Take each line from the material below that includes the string "will" and copy it.
++++++++++++++++++++
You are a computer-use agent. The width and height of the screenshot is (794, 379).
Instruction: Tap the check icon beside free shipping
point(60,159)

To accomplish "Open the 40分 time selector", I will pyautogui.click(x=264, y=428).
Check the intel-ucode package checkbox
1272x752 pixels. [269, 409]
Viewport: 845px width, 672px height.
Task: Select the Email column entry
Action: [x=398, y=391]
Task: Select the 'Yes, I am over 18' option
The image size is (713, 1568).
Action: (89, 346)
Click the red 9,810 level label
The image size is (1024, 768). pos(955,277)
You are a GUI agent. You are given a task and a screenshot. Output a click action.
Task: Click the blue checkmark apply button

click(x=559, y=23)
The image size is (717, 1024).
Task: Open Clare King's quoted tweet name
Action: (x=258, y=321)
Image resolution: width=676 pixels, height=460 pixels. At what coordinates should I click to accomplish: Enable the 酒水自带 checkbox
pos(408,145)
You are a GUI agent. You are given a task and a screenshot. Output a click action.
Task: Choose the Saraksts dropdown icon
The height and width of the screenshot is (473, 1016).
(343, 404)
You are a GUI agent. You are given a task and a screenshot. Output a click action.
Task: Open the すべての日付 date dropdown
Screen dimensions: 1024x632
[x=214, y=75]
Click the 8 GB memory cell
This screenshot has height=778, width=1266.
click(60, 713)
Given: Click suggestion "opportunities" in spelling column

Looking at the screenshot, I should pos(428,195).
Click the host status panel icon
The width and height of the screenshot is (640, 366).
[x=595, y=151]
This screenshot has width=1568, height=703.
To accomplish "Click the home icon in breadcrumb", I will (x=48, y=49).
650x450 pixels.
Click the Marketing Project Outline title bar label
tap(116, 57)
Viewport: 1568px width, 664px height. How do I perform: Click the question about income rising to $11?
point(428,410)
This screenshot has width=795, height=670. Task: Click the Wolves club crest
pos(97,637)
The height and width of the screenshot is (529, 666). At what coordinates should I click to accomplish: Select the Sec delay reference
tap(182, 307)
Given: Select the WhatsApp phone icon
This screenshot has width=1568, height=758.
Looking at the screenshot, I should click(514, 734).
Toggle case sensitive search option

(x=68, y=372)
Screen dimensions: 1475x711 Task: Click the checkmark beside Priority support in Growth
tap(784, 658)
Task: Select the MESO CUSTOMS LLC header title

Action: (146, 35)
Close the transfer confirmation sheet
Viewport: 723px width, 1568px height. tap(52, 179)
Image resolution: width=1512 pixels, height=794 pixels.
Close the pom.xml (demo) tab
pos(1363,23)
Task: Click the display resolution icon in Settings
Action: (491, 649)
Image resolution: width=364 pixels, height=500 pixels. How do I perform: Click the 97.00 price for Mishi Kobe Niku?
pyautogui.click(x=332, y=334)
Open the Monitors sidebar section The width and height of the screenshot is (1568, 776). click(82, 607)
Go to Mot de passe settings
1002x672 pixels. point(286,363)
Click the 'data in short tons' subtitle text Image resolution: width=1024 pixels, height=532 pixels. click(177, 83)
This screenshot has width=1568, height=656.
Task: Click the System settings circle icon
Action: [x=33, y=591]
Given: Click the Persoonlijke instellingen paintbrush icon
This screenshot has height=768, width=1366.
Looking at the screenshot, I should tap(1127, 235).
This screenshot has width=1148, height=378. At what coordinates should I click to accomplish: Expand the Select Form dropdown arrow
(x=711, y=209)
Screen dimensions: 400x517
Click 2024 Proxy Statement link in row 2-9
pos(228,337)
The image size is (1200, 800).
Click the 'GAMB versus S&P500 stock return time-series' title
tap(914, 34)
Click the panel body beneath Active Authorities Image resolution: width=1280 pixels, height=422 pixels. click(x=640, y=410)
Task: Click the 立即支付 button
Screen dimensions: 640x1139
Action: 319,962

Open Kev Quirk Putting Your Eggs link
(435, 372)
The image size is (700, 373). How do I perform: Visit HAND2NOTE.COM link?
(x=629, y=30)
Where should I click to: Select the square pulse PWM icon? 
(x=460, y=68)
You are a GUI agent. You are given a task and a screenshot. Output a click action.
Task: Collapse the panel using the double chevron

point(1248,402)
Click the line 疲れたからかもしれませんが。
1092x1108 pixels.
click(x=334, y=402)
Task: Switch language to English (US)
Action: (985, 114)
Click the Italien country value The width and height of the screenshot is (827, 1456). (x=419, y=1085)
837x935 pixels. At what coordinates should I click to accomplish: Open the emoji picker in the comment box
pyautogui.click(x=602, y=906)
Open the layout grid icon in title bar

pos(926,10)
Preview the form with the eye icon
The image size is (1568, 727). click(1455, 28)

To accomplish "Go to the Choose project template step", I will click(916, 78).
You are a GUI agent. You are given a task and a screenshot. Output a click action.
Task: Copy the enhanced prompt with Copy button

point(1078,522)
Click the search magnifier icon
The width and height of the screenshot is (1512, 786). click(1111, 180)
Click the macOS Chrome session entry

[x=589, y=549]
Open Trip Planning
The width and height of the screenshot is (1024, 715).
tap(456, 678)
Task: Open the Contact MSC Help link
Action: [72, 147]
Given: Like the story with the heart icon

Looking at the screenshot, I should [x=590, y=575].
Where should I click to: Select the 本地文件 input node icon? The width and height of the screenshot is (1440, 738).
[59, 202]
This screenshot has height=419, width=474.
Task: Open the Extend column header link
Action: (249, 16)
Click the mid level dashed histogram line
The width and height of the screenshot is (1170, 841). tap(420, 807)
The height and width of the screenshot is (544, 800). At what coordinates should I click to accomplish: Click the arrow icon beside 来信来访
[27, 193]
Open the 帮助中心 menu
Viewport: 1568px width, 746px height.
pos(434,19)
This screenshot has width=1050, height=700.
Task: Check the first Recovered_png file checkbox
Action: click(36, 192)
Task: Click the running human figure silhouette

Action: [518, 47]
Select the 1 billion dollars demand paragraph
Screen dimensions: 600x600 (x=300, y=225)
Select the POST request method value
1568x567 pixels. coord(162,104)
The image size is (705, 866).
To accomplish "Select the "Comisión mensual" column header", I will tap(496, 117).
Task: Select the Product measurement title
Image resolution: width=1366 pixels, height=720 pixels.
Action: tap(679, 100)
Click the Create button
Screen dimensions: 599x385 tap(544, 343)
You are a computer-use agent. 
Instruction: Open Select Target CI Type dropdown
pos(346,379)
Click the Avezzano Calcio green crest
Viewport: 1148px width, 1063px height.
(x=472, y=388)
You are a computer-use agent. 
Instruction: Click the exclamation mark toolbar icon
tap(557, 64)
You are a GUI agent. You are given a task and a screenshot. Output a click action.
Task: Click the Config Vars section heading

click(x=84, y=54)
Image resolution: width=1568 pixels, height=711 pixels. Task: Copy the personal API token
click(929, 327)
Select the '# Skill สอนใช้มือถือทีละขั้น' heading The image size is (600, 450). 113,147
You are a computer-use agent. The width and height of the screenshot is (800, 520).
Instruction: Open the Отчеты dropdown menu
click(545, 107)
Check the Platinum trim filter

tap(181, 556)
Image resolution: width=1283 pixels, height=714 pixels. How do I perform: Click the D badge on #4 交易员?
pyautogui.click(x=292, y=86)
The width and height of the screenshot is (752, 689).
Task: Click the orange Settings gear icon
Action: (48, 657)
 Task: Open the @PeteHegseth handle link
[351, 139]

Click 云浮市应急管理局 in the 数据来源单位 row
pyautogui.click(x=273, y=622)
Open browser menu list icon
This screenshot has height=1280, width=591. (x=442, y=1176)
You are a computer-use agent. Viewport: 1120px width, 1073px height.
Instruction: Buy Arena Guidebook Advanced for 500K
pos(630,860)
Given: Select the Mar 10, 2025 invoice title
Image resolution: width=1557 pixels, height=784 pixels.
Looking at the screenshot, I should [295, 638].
++++++++++++++++++++
# RESULT
To accomplish "Open the 40分 time selector", I will pyautogui.click(x=264, y=428).
To accomplish "Click the home icon in breadcrumb", I will (x=48, y=49).
To accomplish "Go to the Choose project template step", I will click(916, 78).
To accomplish "Select the "Comisión mensual" column header", I will tap(496, 117).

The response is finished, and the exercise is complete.